### Work to be completed
Print, in exact form, the lines below from the one containing "[Pause] (196, 72)" through the one containing "לעבוד איתנו (341, 1095)", and omit all others.

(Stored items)
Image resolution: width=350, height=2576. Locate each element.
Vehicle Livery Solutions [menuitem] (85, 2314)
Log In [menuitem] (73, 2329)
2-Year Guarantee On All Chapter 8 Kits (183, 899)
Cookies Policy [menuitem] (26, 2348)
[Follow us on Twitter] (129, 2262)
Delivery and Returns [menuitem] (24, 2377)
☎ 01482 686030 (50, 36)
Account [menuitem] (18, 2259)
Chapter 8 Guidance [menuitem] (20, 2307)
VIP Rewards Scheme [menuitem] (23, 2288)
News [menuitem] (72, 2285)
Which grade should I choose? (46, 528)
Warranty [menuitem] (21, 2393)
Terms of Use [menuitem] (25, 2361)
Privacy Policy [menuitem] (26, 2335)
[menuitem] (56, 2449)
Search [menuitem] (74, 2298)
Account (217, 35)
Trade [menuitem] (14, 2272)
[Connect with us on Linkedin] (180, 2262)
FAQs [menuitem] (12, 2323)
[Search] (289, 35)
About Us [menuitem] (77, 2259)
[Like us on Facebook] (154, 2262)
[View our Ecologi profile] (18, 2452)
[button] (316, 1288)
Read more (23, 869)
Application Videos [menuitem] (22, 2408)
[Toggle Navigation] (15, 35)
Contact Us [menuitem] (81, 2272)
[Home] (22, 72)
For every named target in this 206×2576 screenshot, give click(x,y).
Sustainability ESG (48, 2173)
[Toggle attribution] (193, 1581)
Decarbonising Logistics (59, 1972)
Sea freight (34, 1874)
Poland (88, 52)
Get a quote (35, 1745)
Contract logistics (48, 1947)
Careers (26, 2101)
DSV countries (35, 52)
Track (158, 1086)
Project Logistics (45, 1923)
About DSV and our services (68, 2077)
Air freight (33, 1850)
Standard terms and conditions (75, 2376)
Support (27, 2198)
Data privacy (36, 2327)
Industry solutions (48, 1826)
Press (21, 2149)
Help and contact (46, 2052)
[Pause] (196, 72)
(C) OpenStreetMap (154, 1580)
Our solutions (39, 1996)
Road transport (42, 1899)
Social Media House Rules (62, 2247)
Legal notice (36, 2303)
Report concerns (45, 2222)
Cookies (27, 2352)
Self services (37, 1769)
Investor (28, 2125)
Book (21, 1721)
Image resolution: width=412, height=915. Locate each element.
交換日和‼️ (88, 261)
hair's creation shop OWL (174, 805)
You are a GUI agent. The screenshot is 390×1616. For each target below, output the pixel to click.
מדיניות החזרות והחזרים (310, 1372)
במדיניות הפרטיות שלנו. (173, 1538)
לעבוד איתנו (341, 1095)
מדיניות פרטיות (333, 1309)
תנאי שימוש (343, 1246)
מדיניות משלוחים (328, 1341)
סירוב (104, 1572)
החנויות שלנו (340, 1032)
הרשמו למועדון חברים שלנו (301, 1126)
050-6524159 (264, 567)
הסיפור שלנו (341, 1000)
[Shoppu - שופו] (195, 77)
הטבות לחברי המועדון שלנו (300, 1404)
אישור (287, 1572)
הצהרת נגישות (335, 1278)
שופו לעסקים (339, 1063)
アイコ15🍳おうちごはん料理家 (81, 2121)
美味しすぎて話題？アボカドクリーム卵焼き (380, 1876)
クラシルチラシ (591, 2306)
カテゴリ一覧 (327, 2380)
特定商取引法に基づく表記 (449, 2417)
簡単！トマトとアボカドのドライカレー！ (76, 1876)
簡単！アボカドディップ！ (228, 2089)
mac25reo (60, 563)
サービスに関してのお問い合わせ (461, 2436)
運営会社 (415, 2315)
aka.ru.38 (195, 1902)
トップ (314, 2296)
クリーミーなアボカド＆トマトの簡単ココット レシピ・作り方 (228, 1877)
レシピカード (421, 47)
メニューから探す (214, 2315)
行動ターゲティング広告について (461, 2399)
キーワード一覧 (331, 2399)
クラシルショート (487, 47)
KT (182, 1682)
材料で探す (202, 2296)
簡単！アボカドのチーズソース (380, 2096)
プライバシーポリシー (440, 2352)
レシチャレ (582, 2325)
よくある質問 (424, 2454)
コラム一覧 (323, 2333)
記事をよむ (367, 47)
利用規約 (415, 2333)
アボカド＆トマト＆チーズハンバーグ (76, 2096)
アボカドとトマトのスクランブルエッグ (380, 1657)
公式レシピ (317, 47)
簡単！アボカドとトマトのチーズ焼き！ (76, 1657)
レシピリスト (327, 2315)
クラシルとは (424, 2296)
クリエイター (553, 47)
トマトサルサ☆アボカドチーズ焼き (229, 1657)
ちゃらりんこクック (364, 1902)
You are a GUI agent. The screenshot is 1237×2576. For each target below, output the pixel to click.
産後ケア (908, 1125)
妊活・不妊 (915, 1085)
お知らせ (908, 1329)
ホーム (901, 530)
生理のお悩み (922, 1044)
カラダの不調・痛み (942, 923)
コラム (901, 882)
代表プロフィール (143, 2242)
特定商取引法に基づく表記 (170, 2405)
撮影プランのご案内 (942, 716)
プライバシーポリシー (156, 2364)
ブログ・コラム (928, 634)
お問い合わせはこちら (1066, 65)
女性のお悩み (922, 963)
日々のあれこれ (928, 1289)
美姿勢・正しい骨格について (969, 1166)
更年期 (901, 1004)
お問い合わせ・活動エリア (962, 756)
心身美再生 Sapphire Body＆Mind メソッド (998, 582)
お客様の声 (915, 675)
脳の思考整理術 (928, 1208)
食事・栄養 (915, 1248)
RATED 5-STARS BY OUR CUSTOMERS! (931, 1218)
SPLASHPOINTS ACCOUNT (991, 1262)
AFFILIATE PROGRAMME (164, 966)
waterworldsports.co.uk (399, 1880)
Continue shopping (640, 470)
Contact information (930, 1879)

### Answer area
[Pause] (196, 72)
(C) OpenStreetMap (154, 1580)
Our solutions (39, 1996)
Road transport (42, 1899)
Social Media House Rules (62, 2247)
Legal notice (36, 2303)
Report concerns (45, 2222)
Cookies (27, 2352)
Self services (37, 1769)
Investor (28, 2125)
Book (21, 1721)
Image resolution: width=412, height=915. Locate each element.
交換日和‼️ (88, 261)
hair's creation shop OWL (174, 805)
You are a GUI agent. The screenshot is 390×1616. For each target below, output the pixel to click.
מדיניות החזרות והחזרים (310, 1372)
במדיניות הפרטיות שלנו. (173, 1538)
לעבוד איתנו (341, 1095)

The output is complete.